In general, the deeper layers of ELL are only poorly understood. Some cells of the deeper layers evoked EPSPs in the cells studied here andin vivo (Bell et al., 1997b), and others evoked IPSPs. Some IPSPs were of short duration, whereas others were of long duration, and some were blocked by bicuculline whereas others were blocked by strychnine. Clearly, much remains to be learned about the morphology, connectivity, and pharmacology of cell types in the deep layers of ELL.

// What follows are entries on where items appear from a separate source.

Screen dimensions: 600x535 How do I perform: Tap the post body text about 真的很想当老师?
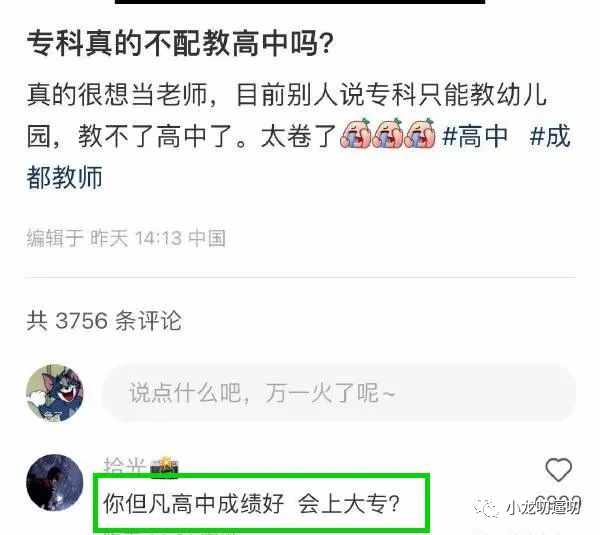coord(300,136)
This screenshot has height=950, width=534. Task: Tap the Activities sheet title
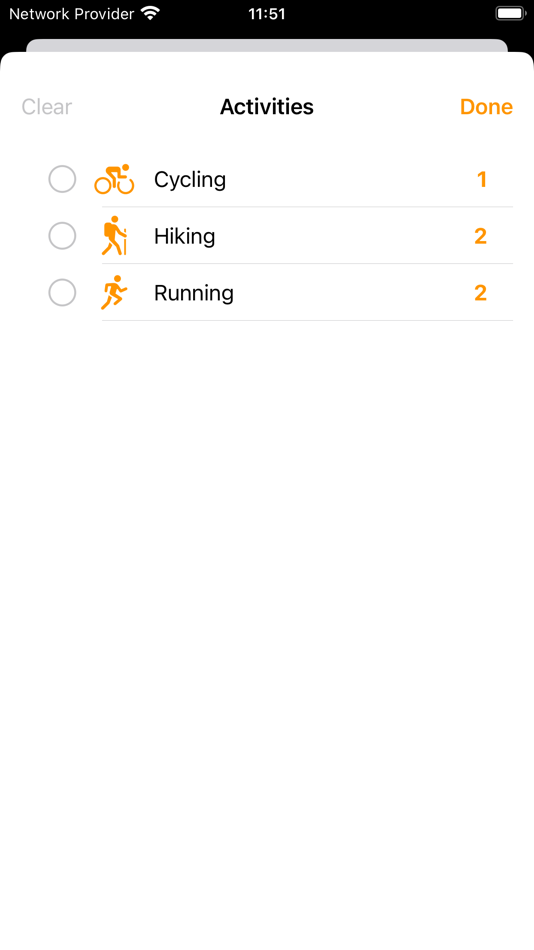point(267,107)
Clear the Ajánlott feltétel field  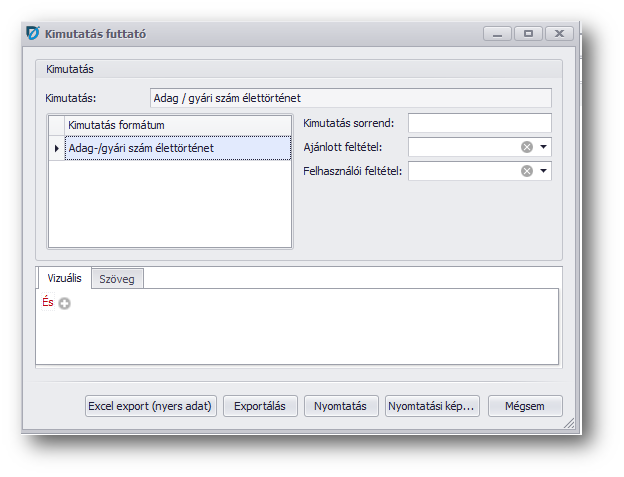click(x=526, y=147)
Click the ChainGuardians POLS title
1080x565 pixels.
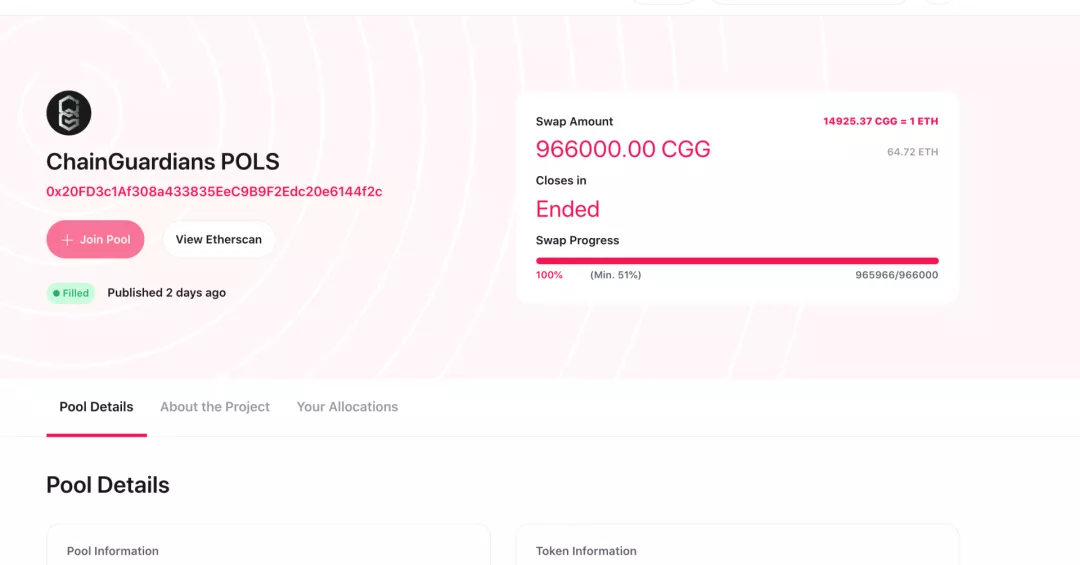163,161
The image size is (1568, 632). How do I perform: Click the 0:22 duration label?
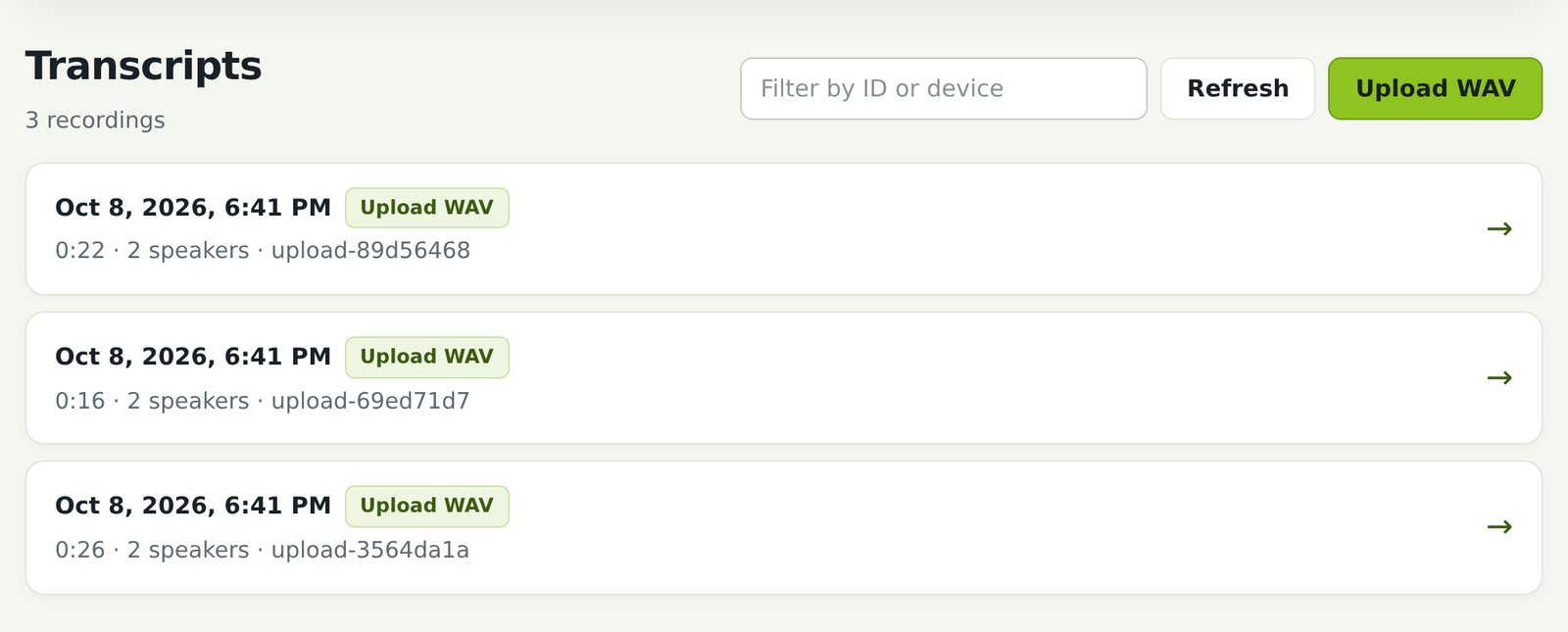(x=79, y=251)
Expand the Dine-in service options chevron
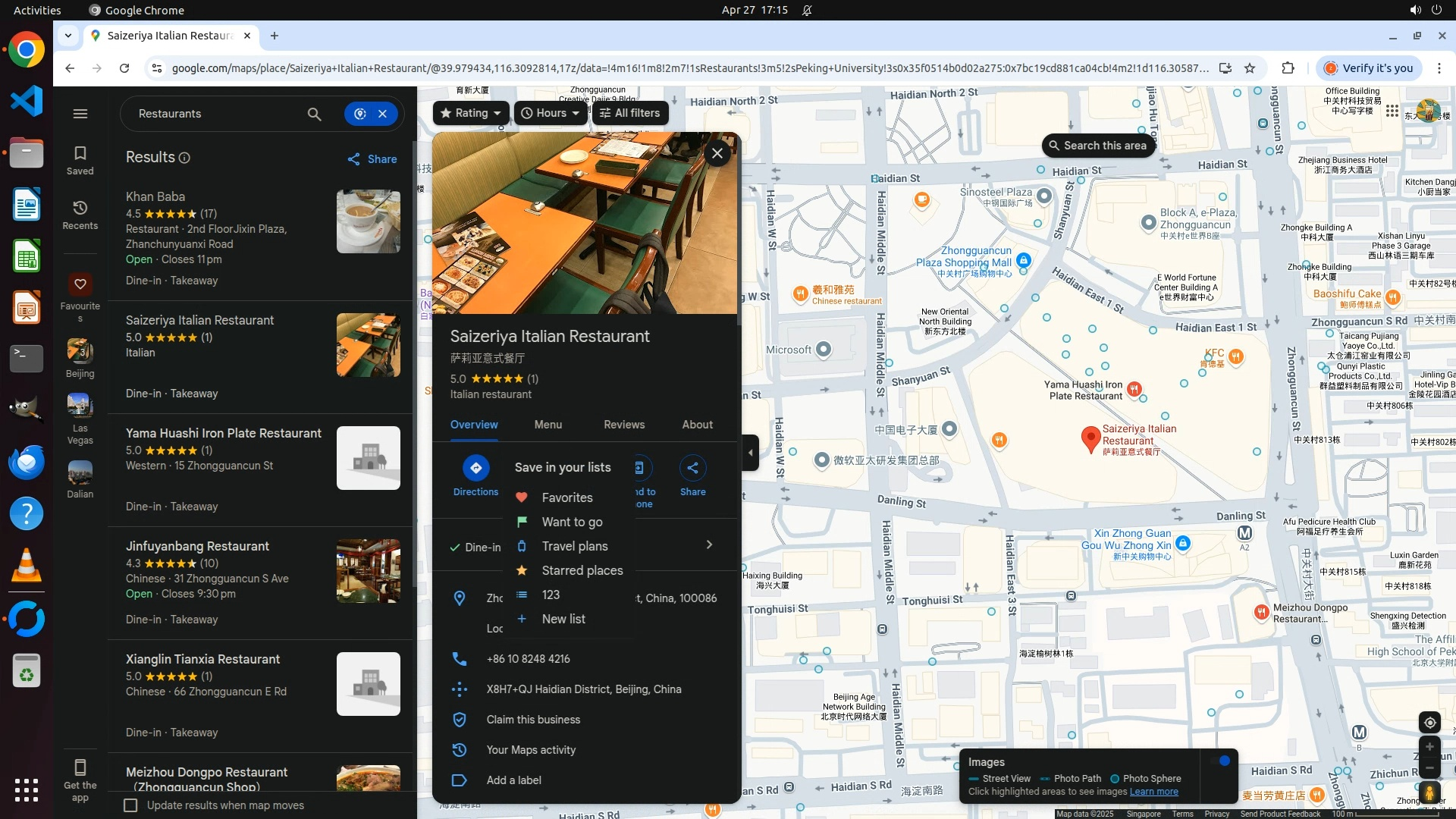 point(709,545)
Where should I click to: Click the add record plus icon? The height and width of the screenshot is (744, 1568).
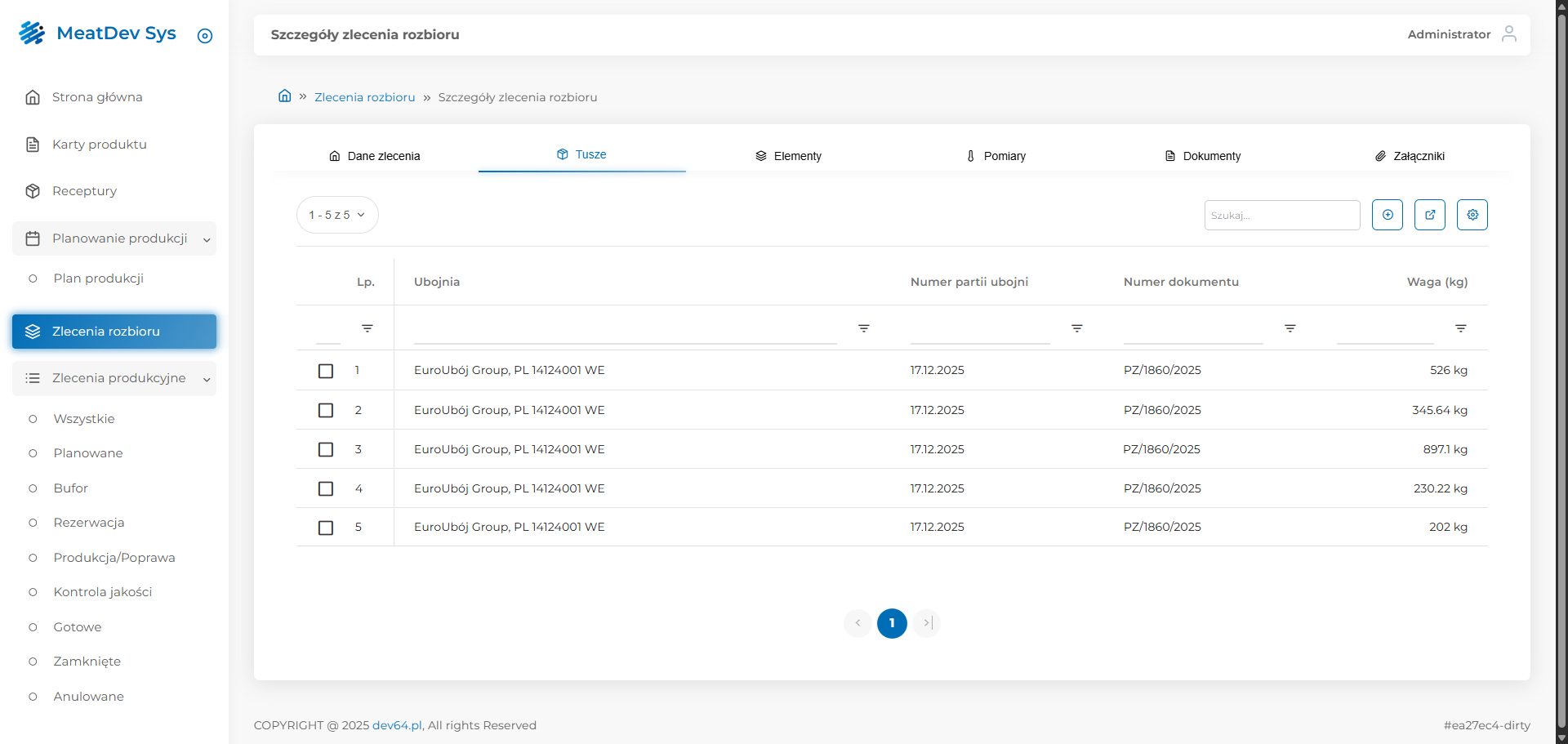coord(1387,215)
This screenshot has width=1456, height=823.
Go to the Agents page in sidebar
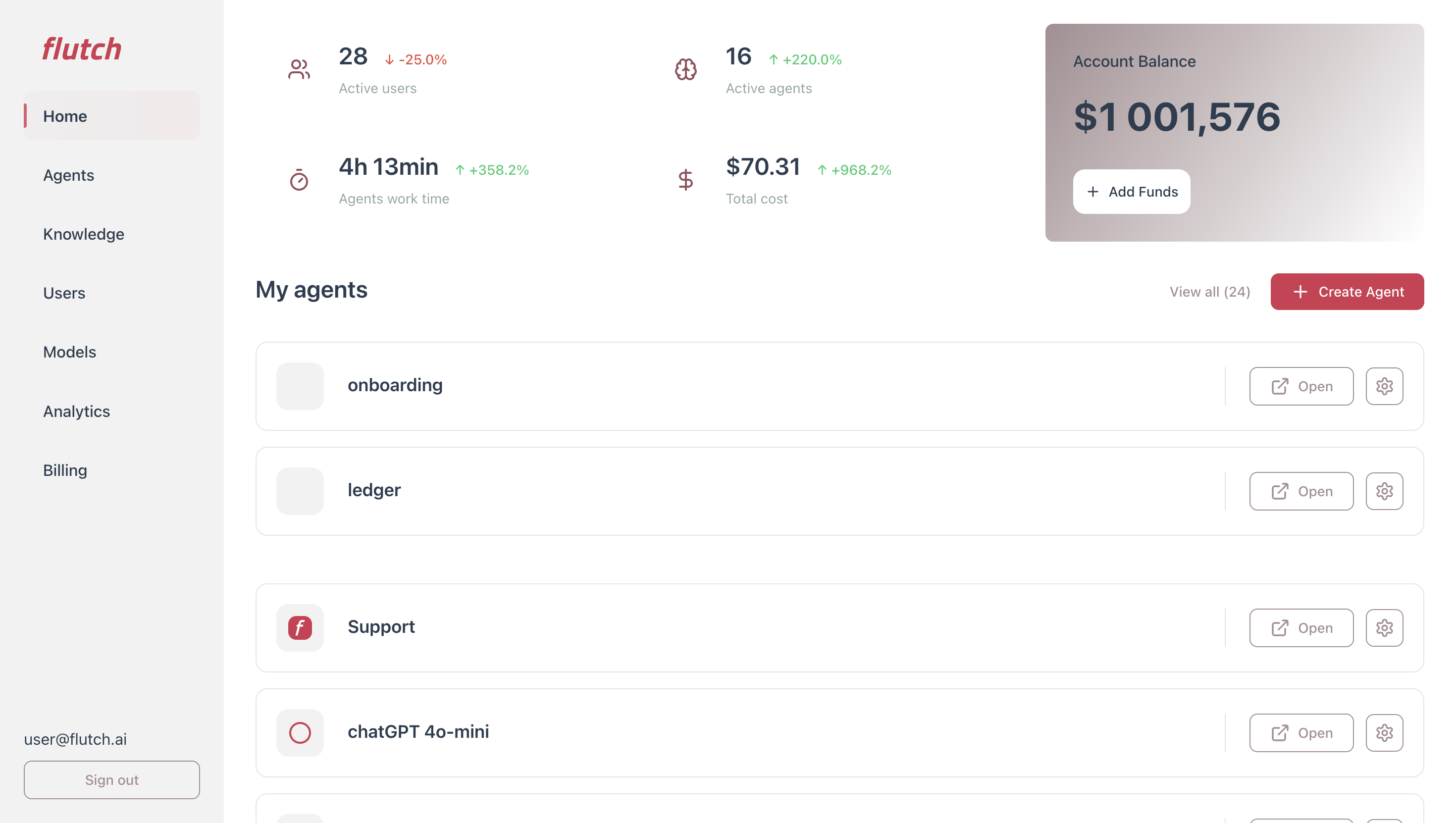click(x=68, y=175)
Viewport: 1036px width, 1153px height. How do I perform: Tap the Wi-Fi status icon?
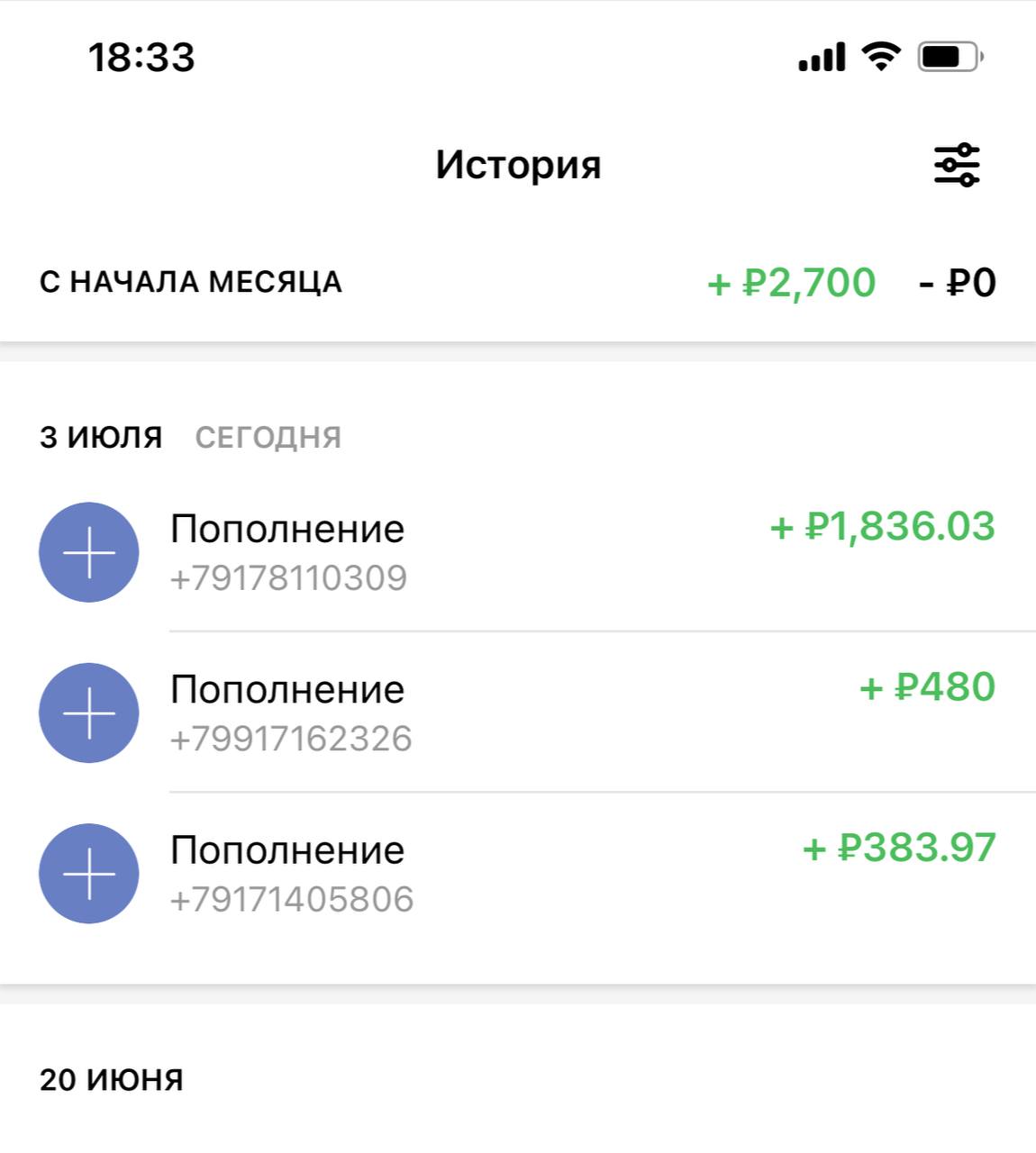[x=880, y=57]
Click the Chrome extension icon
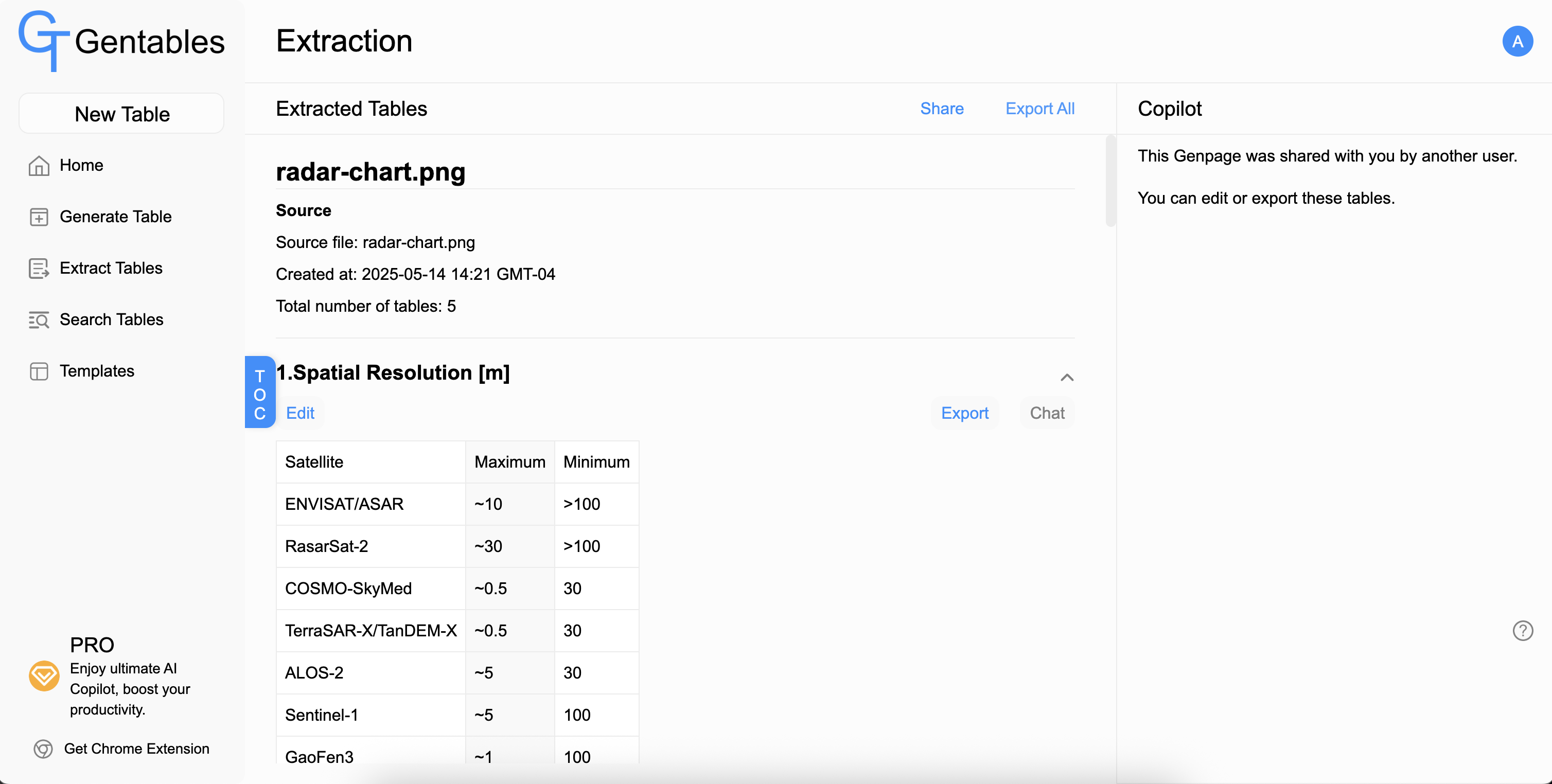1552x784 pixels. coord(43,749)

In summary, this study has provided an overview of synaptic responses and intrinsic electrical properties of identified cells in the mormyrid ELL. Inhibitory processes have been identified at the first stage of processing in which afferents contact granule cells, at the next stage in which the granule cells inhibit the Purkinje-like medium ganglion and efferent cells, and in the effects of parallel-fiber activation on these cells. Differences in the functional roles of these different levels of inhibition will be a worthy subject for future investigation. Finally, the presence of NMDA and AMPA receptors at parallel-fiber synapses and the likelihood of propagated dendritic spikes in molecular layer dendrites are results with important implications for an understanding of the anti-Hebbian plasticity that has been identified at these synapses.